Given text
================

I often wonder what drives some writers to write nonfiction while others are impelled to write novels, short stories, and other fiction. My own output leans extremely heavily toward nonfiction. I have written a few novels for adults, and my output for kids includes fiction as well as nonfiction, but of the over-100 books I have had published (if you’re curious, please visit www.cynthiamacgregor.com), the balance is heavily weighted in favor of nonfiction.
Maybe it’s because there are no movies playing in my mind.
I am given to understand that most writers see in their minds the fictional scenes they are writing.
I don’t.
I also understand that most book-readers see in their minds the scenes they are reading.
I don’t.
Maybe it’s because I’m an “audial” (I don’t believe that’s a dictionary word) person rather than a visual one. When I was in my 20s, an older friend explained something to me that de-mystified a lot about myself. He said that just as most people are right-handed but some, genetically, are lefties, most people are visually oriented but a much smaller number are audially oriented, and I fall into that group.

================

Records shown
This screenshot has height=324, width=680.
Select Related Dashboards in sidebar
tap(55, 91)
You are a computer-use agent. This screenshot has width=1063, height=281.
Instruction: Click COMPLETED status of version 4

================

What to do
- A) In the essay on writing nonfiction, why does the writer put the word "audial" in quotation marks?
- B) From the essay on writing nonfiction, extract the passage from "Maybe it’s because I’m" up to and including "into that group.".

Solutions
- A) The writer does not believe "audial" is a dictionary word. The quotation marks flag it as a term the writer is using without being sure it is standard.

- B)
Maybe it’s because I’m an “audial” (I don’t believe that’s a dictionary word) person rather than a visual one. When I was in my 20s, an older friend explained something to me that de-mystified a lot about myself. He said that just as most people are right-handed but some, genetically, are lefties, most people are visually oriented but a much smaller number are audially oriented, and I fall into that group.